Der Nortorfer Unternehmer Gustav Jürgen Tietje teilt das Gelände in fünf Bereiche

shz.de von
31. Oktober 2013, 00:33 Uhr

Was wird aus der Rantzau-Kaserne nach dem Abzug der Bundeswehr? Mit dieser Frage beschäftigt sich der Boostedter Ausschuss für Konversion und Gemeindeentwicklung. Am Dienstag stellte ein erster Investor seine Ideen zur Nachnutzung des rund 125 Hektar großen Geländes vor: der Nortorfer Unternehmer Gustav Jürgen Tietje. Begleitet wurde der aus der Logistikbranche stammende Tietje dabei von dem Ehndorfer Jens Schöttler, der als Geschäftsführer der Hamburger e3-GmbH (erneuerbare energien europa), seinen Part zu dem Projekt vortrug.
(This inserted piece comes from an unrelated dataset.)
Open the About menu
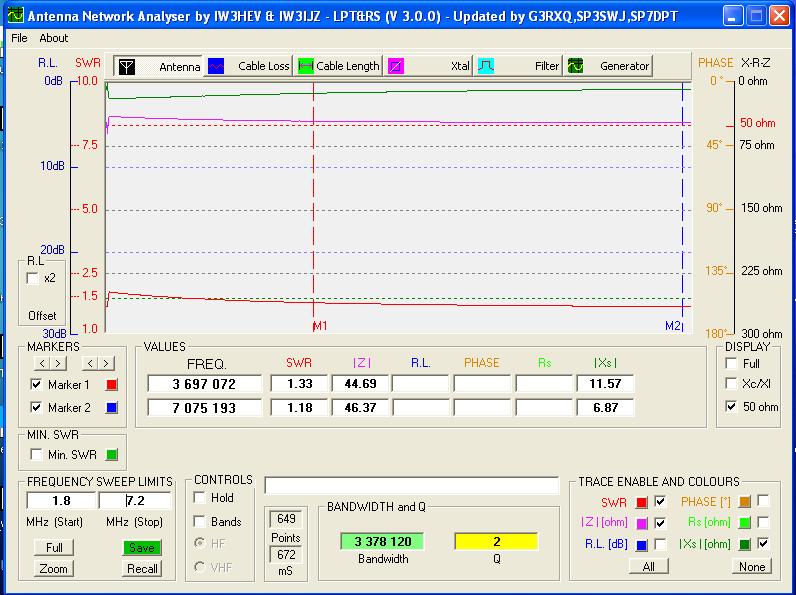The height and width of the screenshot is (595, 796). (x=54, y=38)
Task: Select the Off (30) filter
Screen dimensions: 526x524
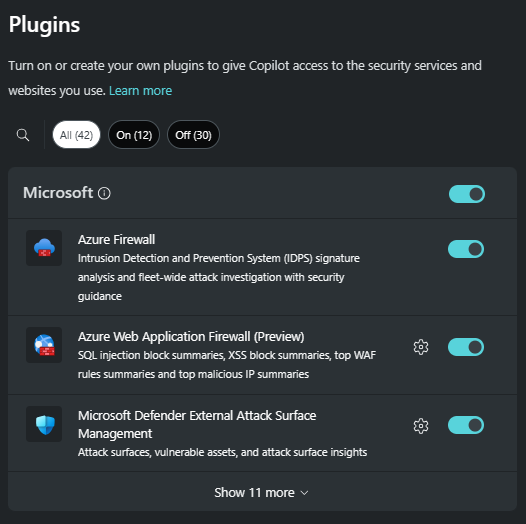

Nach den Ideen des Bewerbers, der das komplette Gelände übernehmen will, soll dies in fünf Teile gegliedert werden. Auf einem Areal ist ein Servicehof für Lkw mit Tankstelle, Rasthof, Reparatur- und Lackierwerkstätten sowie Waschanlage und weiteren Handwerksbetrieben vorgesehen. „Es ist kein Logistikstandort geplant, bei dem ständig Lkw ein- und ausfahren. Vielmehr soll es ein zentraler Stützpunkt für Wartungs- und Reparaturarbeiten werden“, sagte Tietje. Zu erwarten seien dort zwischen 20 und 40 Fahrzeuge am Tag, die über die nördliche Kasernenzufahrt geführt würden.

Dies gilt auch für den zweiten Teil, wo abgebaute Windkraftanlagen wieder verwertet werden sollen. Jens Schöttler, dessen Firma sich mit dem Verkauf von aufgearbeiteten Anlagen beschäftigt, erklärte dazu: „Voraussichtlich werden in den kommenden Jahren rund 1 000 Windkraftanlagen in Schleswig-Holstein zurückgebaut. Aus diesem Potenzial gedenken wir zu schöpfen. Dafür brauchen wir Platz, Gebäude und Arbeitskräfte.“

Im heutigen Sanitätsbereich der Kaserne plant der Investor ein Gesundheitszentrum. Hier sollen Rehabilitation, eine Zentralapotheke und weitere Gesundheitswerkstätten und -einrichtungen angesiedelt werden. „Genaue Inhalte dazu liegen noch nicht vor, aber es gibt großes Interesse bei einigen Leuten in eine solche Anlage hier in Boostedt zu investieren“, berichtete Tietje. Auf dem verbleibende Terrain könnten ein Reiterhof und ein Sporthotel stehen.

Doch alle Planungen hängen in erster Linie von der Entscheidung der Bundesanstalt für Immobilienaufgaben (Bima) ab. Diese hat die Aufgabe, das freiwerdende Areal für den Bund zu vermarkten. Sie ist damit eigentliche Vertragspartnerin für Investoren. Die ersten Ausschreibungen der Bundesanstalt sind laut dem Ausschussvorsitzenden Rüdiger Steffensen für 2014 geplant. Da jedoch die Gemeinde die Planungshoheit über das Gelände hat, wollen die Boostedter zumindest im Rahmen ihrer Möglichkeiten den Entwicklungsprozess auf dem Gelände mitgestalten.